Underwater Inspection Of Naval Structures

Nondestructive testing (NDT) performed underwater is one of the major maintenance methods to assure the efficient operation of naval structures such as piers, navigational aids, etc. Methods used for NDT of naval structures include general methods such as visual testing, ultrasonics and radiography. Visual testing, supplemented by instruments such as TV cameras and stereo-photography, offers good capability for surface inspection to detect anomalies such as corrosion, impact damage and surface-breaking defects. Ultrasonic and radiographic methods can be applied to a wide range of materials and offer capability to detect both external and internal defects. Recent advances include focused ultrasonic systems and tomography; both hold promise to further improve underwater NDT capability. Vibration analysis and acoustic emission are attractive for maintenance of large structures such as offshore towers. Methods for NDT of metals include magnetic particle, eddy currents and electrical potential.

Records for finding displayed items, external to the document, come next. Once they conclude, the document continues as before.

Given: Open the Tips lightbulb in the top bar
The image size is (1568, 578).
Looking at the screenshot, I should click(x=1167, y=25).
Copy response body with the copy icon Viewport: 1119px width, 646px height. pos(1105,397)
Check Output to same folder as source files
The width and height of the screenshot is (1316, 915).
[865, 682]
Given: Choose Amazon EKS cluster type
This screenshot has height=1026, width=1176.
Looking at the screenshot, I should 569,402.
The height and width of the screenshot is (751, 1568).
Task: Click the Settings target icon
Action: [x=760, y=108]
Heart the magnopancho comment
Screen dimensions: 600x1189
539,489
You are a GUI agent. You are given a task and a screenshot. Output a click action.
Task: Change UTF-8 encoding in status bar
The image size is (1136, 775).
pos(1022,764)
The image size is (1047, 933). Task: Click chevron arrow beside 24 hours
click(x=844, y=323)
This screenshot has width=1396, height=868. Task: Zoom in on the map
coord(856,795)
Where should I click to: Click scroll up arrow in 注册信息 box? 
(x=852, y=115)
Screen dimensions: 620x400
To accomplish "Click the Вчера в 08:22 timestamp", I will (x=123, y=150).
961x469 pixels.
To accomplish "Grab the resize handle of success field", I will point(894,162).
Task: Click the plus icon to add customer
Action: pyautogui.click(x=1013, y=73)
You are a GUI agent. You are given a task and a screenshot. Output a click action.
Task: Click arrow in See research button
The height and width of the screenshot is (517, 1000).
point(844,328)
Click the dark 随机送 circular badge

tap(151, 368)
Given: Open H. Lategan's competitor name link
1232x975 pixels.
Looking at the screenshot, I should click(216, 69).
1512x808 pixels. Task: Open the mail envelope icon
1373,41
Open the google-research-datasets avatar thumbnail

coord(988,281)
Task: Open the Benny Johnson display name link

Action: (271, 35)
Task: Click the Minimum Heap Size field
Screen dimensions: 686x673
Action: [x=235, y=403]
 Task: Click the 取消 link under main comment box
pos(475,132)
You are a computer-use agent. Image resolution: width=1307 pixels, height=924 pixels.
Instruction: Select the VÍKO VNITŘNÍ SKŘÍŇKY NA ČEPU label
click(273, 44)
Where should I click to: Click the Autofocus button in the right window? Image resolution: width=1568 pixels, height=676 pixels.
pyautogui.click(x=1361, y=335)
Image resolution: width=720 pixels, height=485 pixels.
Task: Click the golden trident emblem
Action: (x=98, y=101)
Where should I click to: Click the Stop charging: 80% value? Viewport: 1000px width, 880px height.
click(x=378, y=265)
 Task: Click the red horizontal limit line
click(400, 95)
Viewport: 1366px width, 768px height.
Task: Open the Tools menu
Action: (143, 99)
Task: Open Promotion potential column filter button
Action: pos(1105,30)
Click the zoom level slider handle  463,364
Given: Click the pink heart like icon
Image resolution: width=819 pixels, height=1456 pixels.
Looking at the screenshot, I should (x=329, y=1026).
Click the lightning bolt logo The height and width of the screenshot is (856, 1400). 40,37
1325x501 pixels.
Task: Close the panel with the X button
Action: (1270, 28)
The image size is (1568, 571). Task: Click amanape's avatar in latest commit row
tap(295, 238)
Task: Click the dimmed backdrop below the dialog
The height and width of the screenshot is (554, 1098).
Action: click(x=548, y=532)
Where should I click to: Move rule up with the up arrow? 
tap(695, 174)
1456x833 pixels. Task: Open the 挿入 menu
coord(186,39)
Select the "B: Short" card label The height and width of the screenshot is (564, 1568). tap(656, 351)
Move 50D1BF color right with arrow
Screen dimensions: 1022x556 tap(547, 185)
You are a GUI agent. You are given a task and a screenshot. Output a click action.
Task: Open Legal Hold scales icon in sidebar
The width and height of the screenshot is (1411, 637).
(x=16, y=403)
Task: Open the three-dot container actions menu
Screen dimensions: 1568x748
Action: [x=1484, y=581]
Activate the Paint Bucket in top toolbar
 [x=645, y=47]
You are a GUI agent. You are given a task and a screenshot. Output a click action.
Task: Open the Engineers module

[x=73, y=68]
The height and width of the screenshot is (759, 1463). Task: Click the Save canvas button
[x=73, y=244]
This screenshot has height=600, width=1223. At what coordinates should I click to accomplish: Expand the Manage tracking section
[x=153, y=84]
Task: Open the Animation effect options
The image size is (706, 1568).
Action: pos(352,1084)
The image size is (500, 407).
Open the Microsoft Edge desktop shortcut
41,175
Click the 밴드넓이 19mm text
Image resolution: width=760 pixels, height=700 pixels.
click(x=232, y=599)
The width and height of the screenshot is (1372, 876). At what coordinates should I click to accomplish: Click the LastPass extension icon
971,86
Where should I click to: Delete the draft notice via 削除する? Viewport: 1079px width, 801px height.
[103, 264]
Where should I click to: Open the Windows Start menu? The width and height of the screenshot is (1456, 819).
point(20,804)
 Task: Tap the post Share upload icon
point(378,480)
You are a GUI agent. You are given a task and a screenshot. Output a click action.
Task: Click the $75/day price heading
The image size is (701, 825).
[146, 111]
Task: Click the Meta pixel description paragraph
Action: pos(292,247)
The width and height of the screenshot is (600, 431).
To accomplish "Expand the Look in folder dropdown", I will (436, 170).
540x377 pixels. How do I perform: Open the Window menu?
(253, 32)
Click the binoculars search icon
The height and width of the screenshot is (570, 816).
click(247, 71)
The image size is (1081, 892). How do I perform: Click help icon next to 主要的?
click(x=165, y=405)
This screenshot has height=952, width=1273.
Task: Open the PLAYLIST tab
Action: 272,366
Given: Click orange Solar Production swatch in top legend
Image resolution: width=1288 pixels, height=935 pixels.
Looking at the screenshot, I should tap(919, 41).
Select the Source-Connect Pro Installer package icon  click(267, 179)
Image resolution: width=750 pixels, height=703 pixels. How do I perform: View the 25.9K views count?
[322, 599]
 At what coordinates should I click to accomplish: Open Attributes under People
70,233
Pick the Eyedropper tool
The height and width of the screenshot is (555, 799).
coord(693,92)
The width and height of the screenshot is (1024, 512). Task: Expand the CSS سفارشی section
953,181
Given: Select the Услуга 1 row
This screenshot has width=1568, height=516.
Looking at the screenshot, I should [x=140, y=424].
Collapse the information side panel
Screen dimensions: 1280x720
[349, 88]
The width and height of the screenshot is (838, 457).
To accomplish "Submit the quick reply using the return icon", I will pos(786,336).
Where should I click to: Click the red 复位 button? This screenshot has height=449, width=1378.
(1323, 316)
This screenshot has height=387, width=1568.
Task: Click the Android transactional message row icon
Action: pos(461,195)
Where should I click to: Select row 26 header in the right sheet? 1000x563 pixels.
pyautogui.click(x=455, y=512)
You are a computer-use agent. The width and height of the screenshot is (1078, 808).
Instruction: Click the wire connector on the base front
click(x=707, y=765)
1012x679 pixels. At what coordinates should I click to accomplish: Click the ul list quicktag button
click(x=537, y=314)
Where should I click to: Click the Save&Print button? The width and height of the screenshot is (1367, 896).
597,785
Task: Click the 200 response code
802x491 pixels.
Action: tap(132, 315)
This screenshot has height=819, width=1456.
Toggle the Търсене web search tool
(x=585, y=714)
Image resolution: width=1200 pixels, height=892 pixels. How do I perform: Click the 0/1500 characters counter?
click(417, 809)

These methods provide information about surface and near-surface defects and about the effectiveness of cathodic protection systems. Coring methods are used for both concrete and wood structures underwater. In addition, mechanical methods for surface hardness and strength and magnetic methods to locate metal rebar are used for underwater concrete inspection. Presently visual inspection is necessary in any underwater maintenance program. Pulse-echo ultrasonics has been used successfully to determine wall thickness and to detect and characterize defects. Techniques such as low frequency ultrasound look attractive for testing of concrete and wood structures. Magnetic particle methods are used to locate surface and near-surface defects on underwater steel structures. Gamma ray tomography can characterize structural members of all materials. Improved signal processing and data handling for all methods will be necessary to obtain the most from underwater NDT. Techniques such as adaptiv- learning and digital signal processing are expected to play strong roles in future testing systems.